Страница 30 из 32
– Что ты делаешь? – спросил он.
В его голосе слышалась враждебность.
– Собираюсь снова опробовать новый метод.
– Зачем? В прошлый раз тебе от него стало плохо.
– Я хочу его исследовать. Открыть что-то новое.
– Мне этот новый метод не нравится. Не надо больше так делать.
– Но почему?
– Когда ты так делаешь, ты как будто пропадаешь. Я перестаю понимать, где ты. И мне кажется, ты и сама этого не понимаешь. Тебе не хватает воображения.
– Что-о?
– Будь у тебя побольше воображения, было бы не так плохо. Но…
– Да что ты говоришь?! С чего это ты решил, что у меня нет воображения?
– Я просто хочу сказать, что ты пытаешься от него избавиться и жить без него. А всё эти книги! Одна говорит, что его не существует, другая – что даже если и так, все равно неважно.
– Да нет же, нет…
– Ну, если тебя не интересует мое мнение, то и не спрашивай.

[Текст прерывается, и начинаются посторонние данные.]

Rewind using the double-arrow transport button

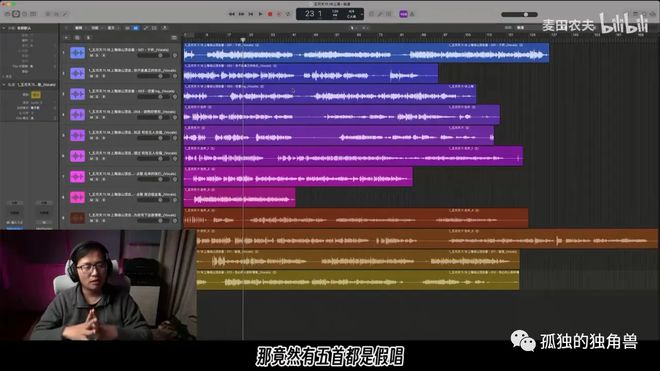click(232, 14)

– Но я не… – Лира не знала, что сказать. Этот разговор выбил ее из колеи. А Пан бесстрастно смотрел на нее и ждал, что она скажет дальше. – Что же мне делать? – наконец воскликнула она.
Она имела в виду, что ей делать с Паном, как им все исправить. Но Пан понял ее иначе.
– Ну, предполагается, что нужно дать волю воображению, – ответил он. – Но для тебя это не так-то просто, да?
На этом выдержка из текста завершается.